= Clutch delay valve =

Automotive component

A clutch delay valve is an automotive component added to the clutch system of an automobile to control clutch engagement speed. Its purpose is to engage the drivetrain of an automobile without introducing shock to the drivetrain components by engaging too quickly. By preventing drivetrain shock, clutch delay valves also prevent an automobile's balance from being upset, which aids in handling characteristics.

== Applications ==
Clutch delay valves operate on the principle that engagement only needs to occur at a certain rate to be efficient, and that engaging the clutch too quickly can cause damage to parts such as the transmission, differential, half shafts, axles, and CV joints. Engaging the drive train too slowly, meanwhile, can damage the clutch friction disc and cause clutch slippage. Clutch delay valves operate as one-way restrictor valves that limit the volume of fluid that can move through the lines in a given time. This ensures quick and firm engagement without being too fast for the drivetrain to handle, while also allowing the clutch to quickly disengage.

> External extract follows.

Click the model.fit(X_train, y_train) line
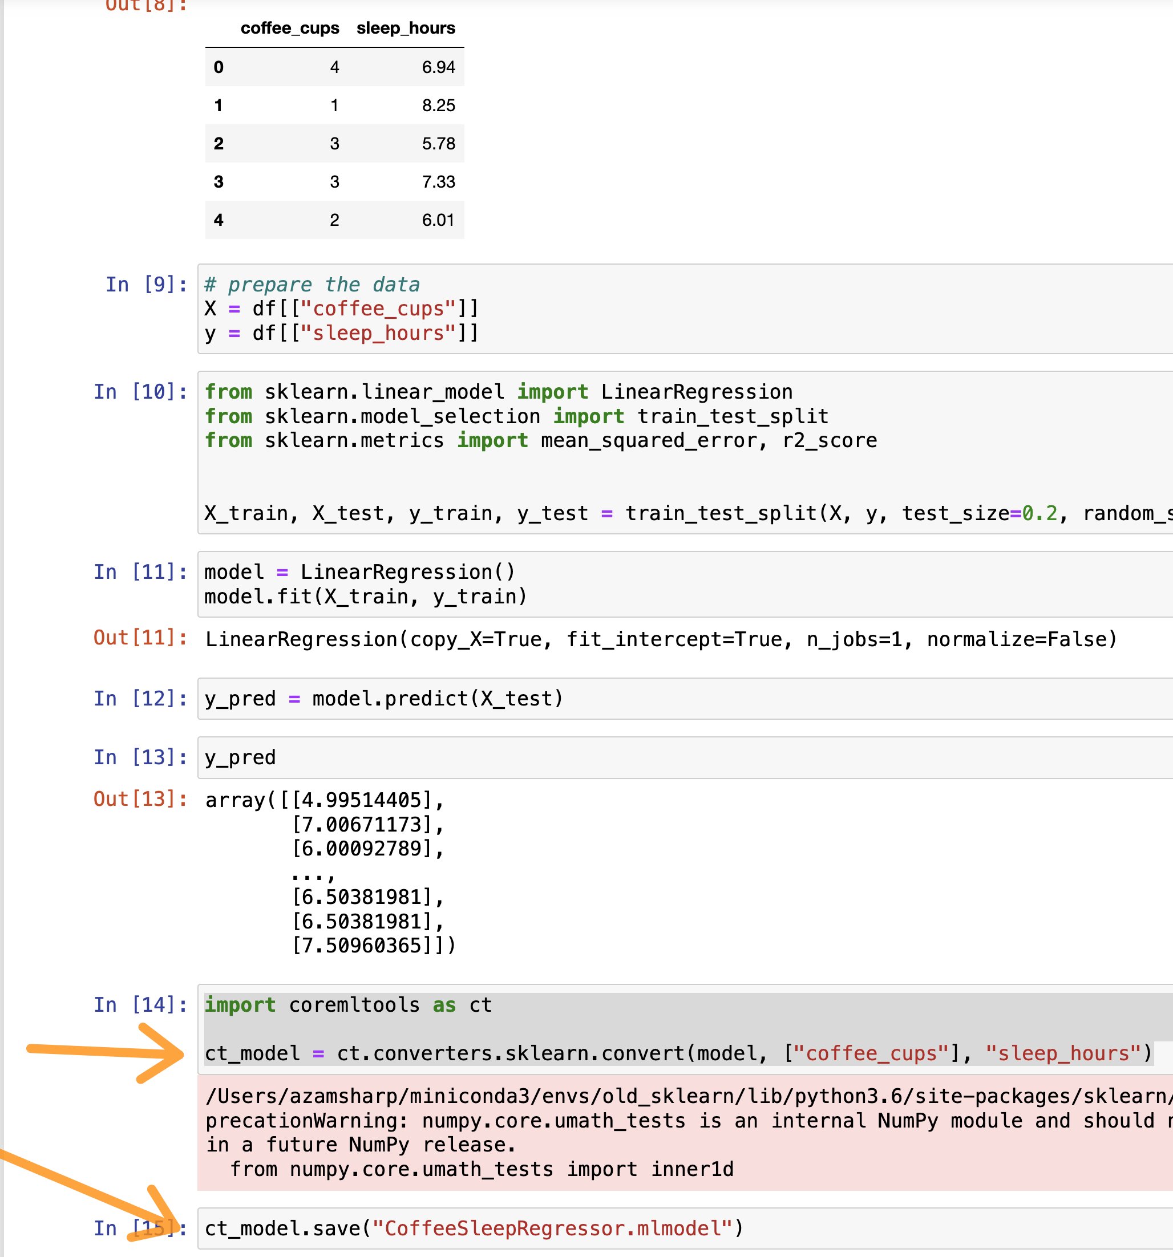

BMW has used clutch delay valves on the E39 and E46 models, and others, from 1997. These valves have been unpopular with some drivers and are sometimes removed in favour of a conventional clutch action. The BMW valve takes the form of a separate pipe fitting and is easily removed. Honda has also used clutch delay valves on some Civic models, which are integral to the clutch slave cylinder and must be dismantled in situ.